0496

Accelerated dynamic quantitative perfusion imaging using an optimized simultaneous multi-slice (SMS) spin and gradient echo (SAGE) sequence with joint-virtual coil (JVC) reconstruction
Mary Kate Manhard1, Berkin Bilgic1, Congyu Liao1,2, SoHyun Han1, Thomas Witzel1, Yi-Fen Yen1, and Kawin Setsompop1

1MGH Athinoula A. Martinos Center for Biomedical Imaging, Boston, MA, United States, 2Department of Biomedical Engineering, Zhejiang University, Hangzhou, China

Synopsis

A 5-echo spin and gradient echo (SAGE) sequence was implemented with SMS to provide whole brain coverage at a high spatio-temporal resolution during DSC imaging. Complementary k-space sampling between echoes and joint-virtual coil (JVC) reconstruction were used to achieve high quality reconstruction at 9x acceleration, which enabled 1.9x1.9x5 mm whole-brain imaging at a TR of 1.6s. The multi-echo images from this sequence were fit to achieve quantitative R2 and R2* maps for each TR. This has been shown to limit T1 leakage effects and provide more accurate and detailed perfusion measures with the potential to better assess tumor diagnostics and progression.

Introduction

Dynamic susceptibility contrast (DSC) perfusion imaging gives quantitative measures such as cerebral blood flow/volume (CBF/CBV) by examining the transient perfusion dynamics of a bolus of contrast agent injection. Recent studies have shown that measurements of both spin and gradient echo images may help to improve diagnoses1–3, as they are sensitive to micro-vasculature and macro-vasculature changes, respectively. The spin-and-gradient echo (SAGE)4 sequence acquires multiple echoes with a mixture of spin and gradient echo contrasts that can be used to simultaneously measure R2 and R2* by fitting the images to the signal equation5. Measuring R2/R2* directly reduces the need for T1-leakage correction and/or a preload, and allows for a more accurate calculation of the arterial input function (AIF)6, particularly in tumor patients with a compromised blood brain barrier.

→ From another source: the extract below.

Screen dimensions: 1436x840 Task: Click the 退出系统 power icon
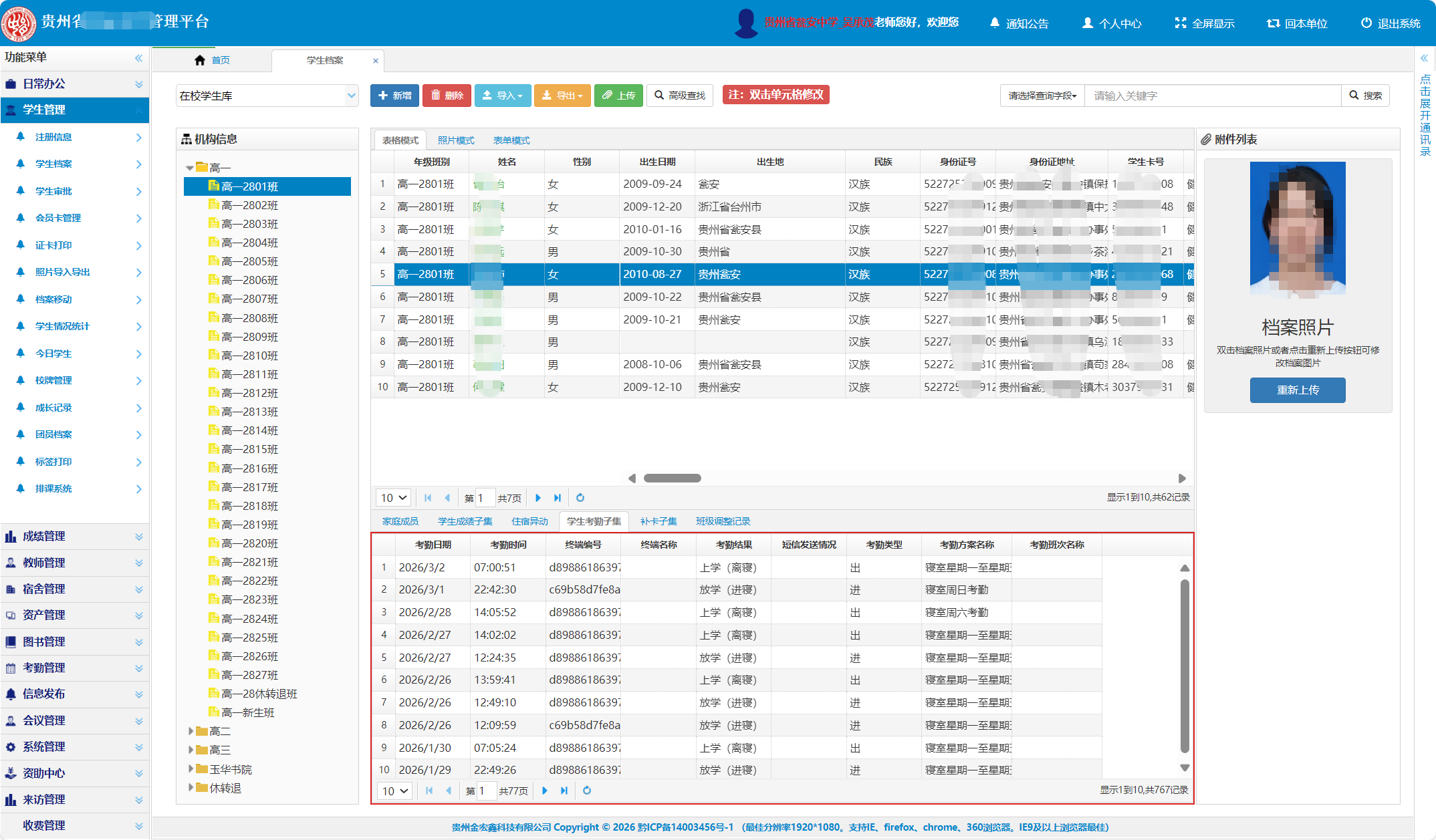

While SAGE greatly improves signal quantitation and provides exciting new vasculature information7, its added encoding burden hinders the ability for DSC to achieve sufficient resolution and volume coverage at an adequate sampling rate to capture the passage of contrast agent through a tumor. Therefore, SAGE acquisitions are usually limited in slice number and spatial and/or temporal resolution, making it difficult to visualize tumor activity and vascular changes. In this work, we implement a modified-SAGE sequence with a blipped-CAIPI-SMS acquisition8 to allow for whole-brain coverage with a high temporal and spatial resolution. Complementary k-space sampling between echoes and joint-virtual coil (JVC)-GRAPPA reconstruction9–11 were employed to achieve accelerated high quality reconstruction.

Methods

A DSC scan with a 5-echo SAGE sequence (Fig.1A) was acquired (Siemens Skyra 3T) on a healthy subject during a gadolinium injection. Sequence parameters include: in-plane resolution=1.9x1.9mm, FOV=220x220mm, slice thickness=5mm, 27 slices, TR=1.6s, TEs=[18, 47, 75, 104, 132]ms, with a total acceleration factor=9 (MB=3,Rinplane=3). K-space sampling was shifted across echoes by 0.75$$$\Delta$$$ky and -0.75$$$\Delta$$$ky to increase coverage for joint-GRAPPA and offset from the center to allow for more effective virtual coil sampling, as shown in Fig.1B. Total scan time was 3.2min (1min FLEET12 training data, 2.2min acquisition).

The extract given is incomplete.